Der ThSV bestritt die Partie gegen den Vorjahres-Zweiten der Nord-Staffel (scheiterte in der Relegation an Dormagen) im Zuge des Trainingslager-Aufenthaltes in Willingen aus voller Belastung heraus.
Krisztian Szep-Kis und Andrej Kastelic waren mit jeweils fünf Treffern die erfolgreichsten Werfer beim ThSV, der Ahlen anfangs mit einer offensiven Deckungsvariante überraschte. Viel Wert legte Vanek auf die Deckungsmitte und die schnelle Attacke auf den ballführenden Spieler. 4:1 (4.) führte der ThSV ehe sich Ahlen mehr und mehr auf dieses Deckungskonzept einstellte, gegen Eisenach besser zum Zuge kam und mit 5:4 (11.) erstmals in Führung ging. Bis zum 12:10 (20.) verlief die Begegnung relativ ausgeglichen.

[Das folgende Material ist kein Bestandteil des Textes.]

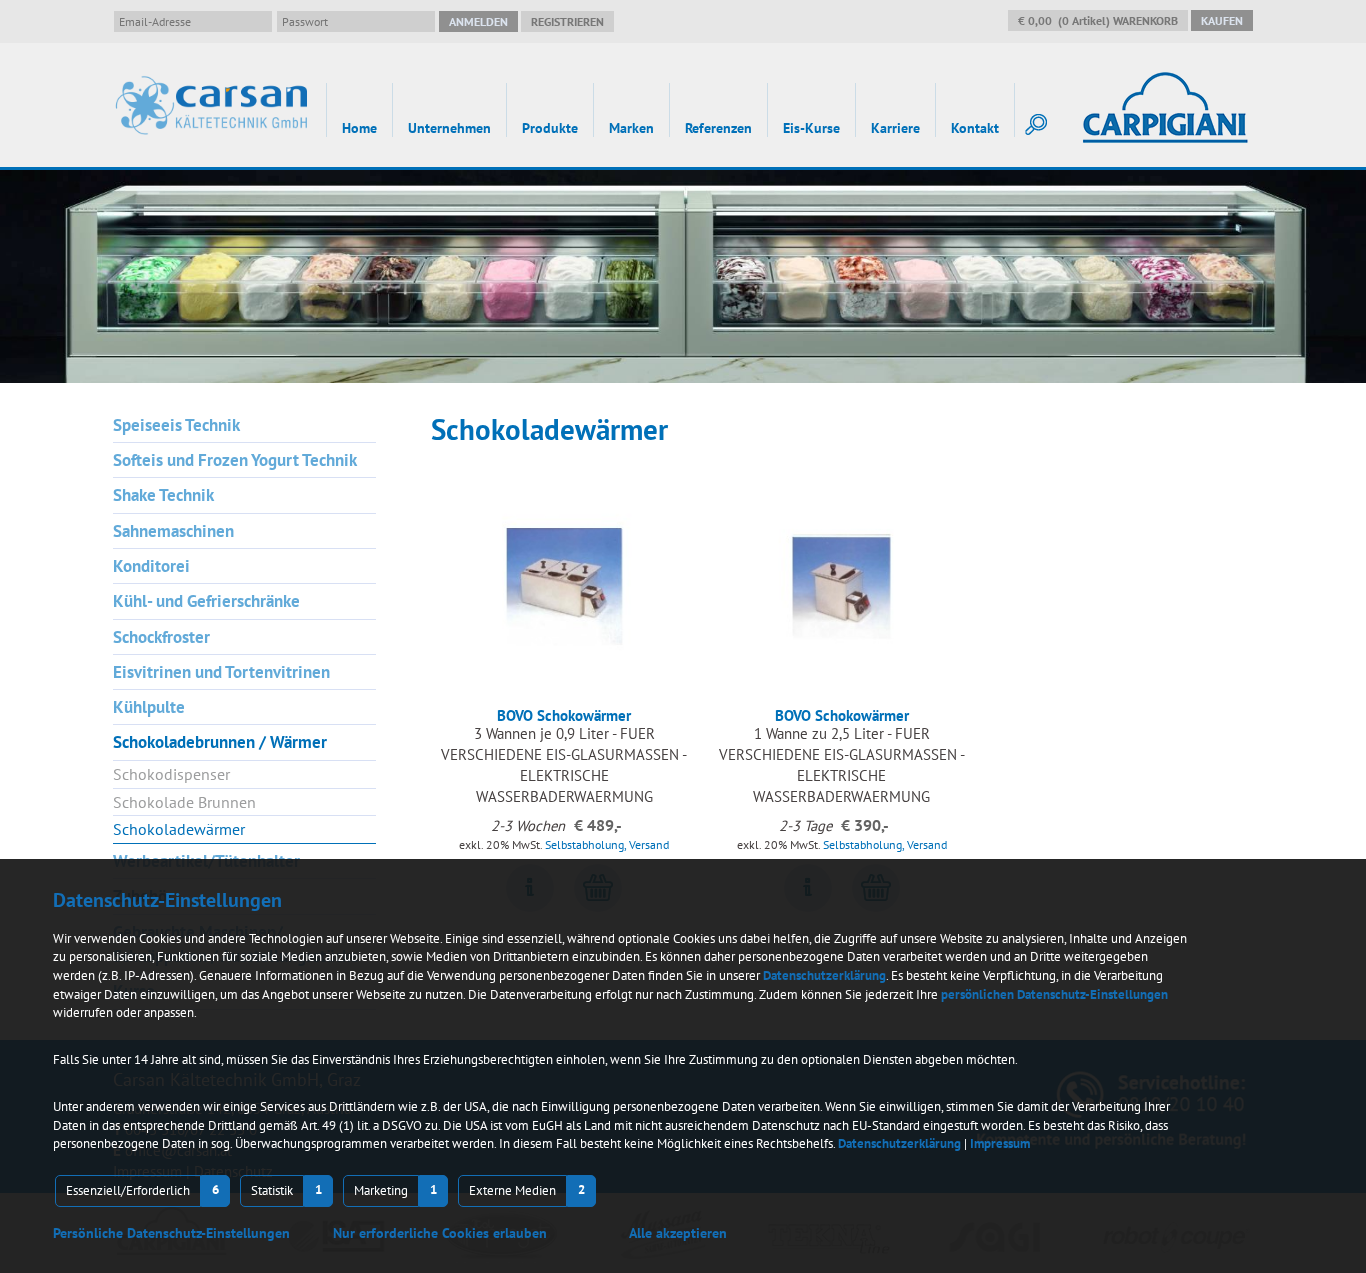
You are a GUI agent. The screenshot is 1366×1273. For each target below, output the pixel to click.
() (1098, 20)
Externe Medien (512, 1190)
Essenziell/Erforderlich (128, 1190)
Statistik (272, 1190)
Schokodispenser (171, 774)
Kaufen (1222, 20)
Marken (631, 128)
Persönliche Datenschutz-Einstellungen (171, 1233)
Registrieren (567, 21)
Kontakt (975, 128)
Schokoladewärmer (179, 829)
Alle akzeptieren (678, 1233)
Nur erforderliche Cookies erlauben (440, 1233)
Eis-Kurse (811, 128)
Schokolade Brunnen (184, 802)
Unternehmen (449, 128)
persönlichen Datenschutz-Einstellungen (1054, 994)
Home (359, 128)
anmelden (478, 21)
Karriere (895, 128)
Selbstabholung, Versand (607, 844)
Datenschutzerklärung (824, 975)
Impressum (1000, 1143)
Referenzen (718, 128)
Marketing (381, 1190)
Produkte (550, 128)
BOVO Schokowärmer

Fehlwürfe auf Seiten des ThSV nutzte Ahlen dann zur 17:14-Pausenführung.
In der zweiten Halbzeit funktionierte die Deckungsarbeit des ThSV dann weniger gut, fehlte es an Aggressivität und verschlechterte sich das Zusammenspiel mit dem Torwart (Meinl war in Durchgang im Kasten).
Ahlen zog auf 23:17 (40.) und 26:19 (45.) davon und ließ sich dieses Plus nicht mehr aus der Hand nehmen. In der Schlussviertelstunde erfuhr die Test-Begegnung noch eine unerklärliche Härte, die nach Foul an Stephan Mellak (er wechselte sich auf der Regie-Position mit Sklenak ab) in einer Roten Karte für die Ahlener SG gipfelte.